Federal, state and, local laws prohibit employment discrimination and harassment based on certain protected characteristics, such as sex, race, religion, disability, and age. An aspect of anti-discrimination in employment law that does not get as much attention is its ban on retaliation against employees who report discrimination or harassment, complain about it, take legal action against it or cooperate in the discrimination investigation or lawsuit of another employee.
Employer retaliation against an employee can take many forms in the workplace like demotion, failure to promote, failure to give favorable assignments, unequal perks, undeserved bad reviews, lower raises than deserved, and anything else that negatively impacts the terms and conditions of the job. But today we focus on retaliatory discharge – firing someone in retaliation for engaging in the protected activity of bringing illegal discrimination or harassment to the attention of management or any of the other activities described above.
An NYC example
The restaurant industry news publication Eater New York recently reported on a lawsuit filed on September 13, 2020 in Manhattan Supreme Court that alleges the plaintiff-barista was wrongfully terminated in retaliation for reporting long-term sexual harassment at work in a Nolita café.
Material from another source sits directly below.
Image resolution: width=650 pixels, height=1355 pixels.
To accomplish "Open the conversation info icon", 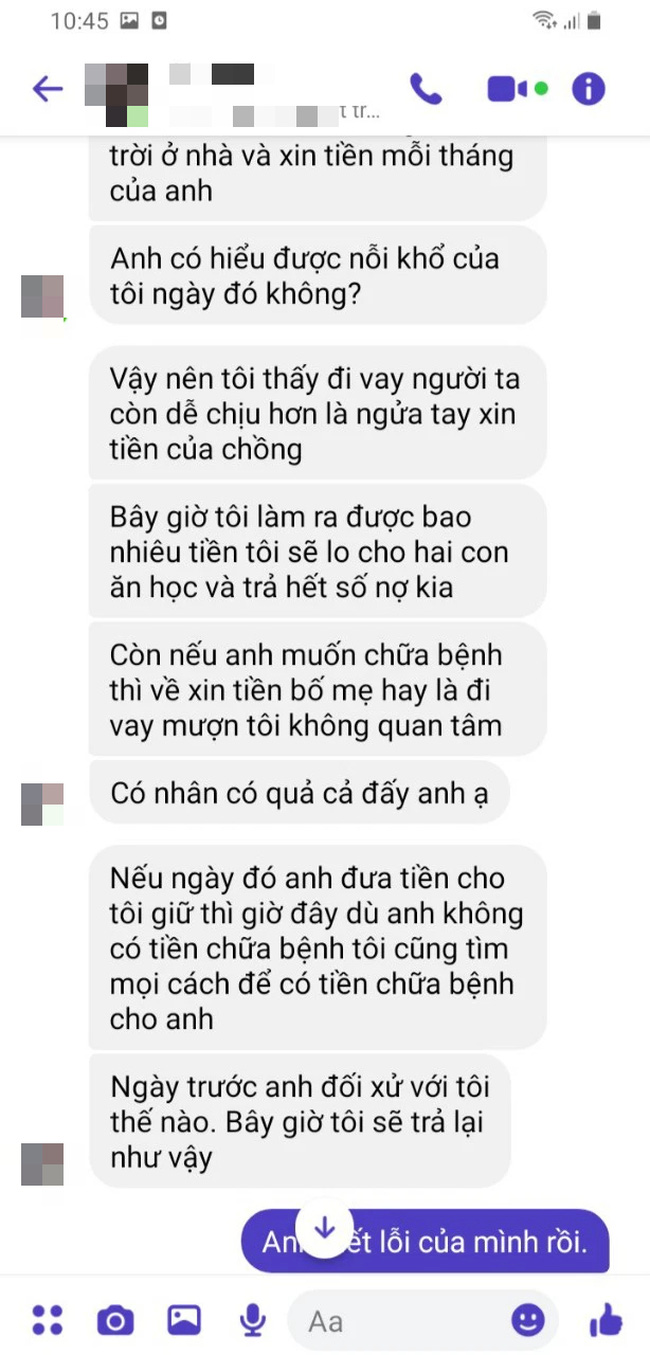I will pyautogui.click(x=588, y=89).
The complaint alleges that one of the restaurant founders, his brother, and other colleagues regularly made crude comments and asked personal questions of a sexual nature. The plaintiff also allegedly endured unwanted touching and was summoned to a staff meeting that was scheduled at a strip club. The plaintiff alleged that the co-founder told her that if she told anyone else about the strip club incident, he would fire her.
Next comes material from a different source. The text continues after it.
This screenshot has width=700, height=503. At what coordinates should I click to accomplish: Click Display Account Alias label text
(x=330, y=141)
Then, when the barista told the other co-founder about the two years of harassment, the co-founder allegedly said that she would remedy the situation but did not. She asked the plaintiff to take a leave for her “emotional distress,” but the employer terminated the barista when she tried to return to work.
The barista’s lawsuit brings claims under New York state law and the New York City Administrative Code and Human Rights Law. In addition to wrongful termination, she alleges sex discrimination, sexual harassment, a hostile work environment, an unlawful discriminatory practice of failing to immediately correct the harassment, and other claims.
She seeks compensatory damages for “mental, emotional and physical injury, distress, pain and suffering and injury to her reputation” as well as legal fees and costs, lost wages and punitive damages (meant to punish and deter others from the same conduct).
A New York employer should work with an experienced employment law attorney to completely understand retaliatory discharge and to put in place policies and procedures for appropriately handling discrimination and harassment complaints and investigations instead of reacting by wrongfully terminating the complainant. Should the employer find themselves accused of retaliatory discharge, the lawyer can launch a vigorous defense.
On the other hand, any employee, who believes they were wrongfully discharged or otherwise retaliated against in this context, should speak with legal counsel as early as possible to understand how to respond and the legal remedies that may be available.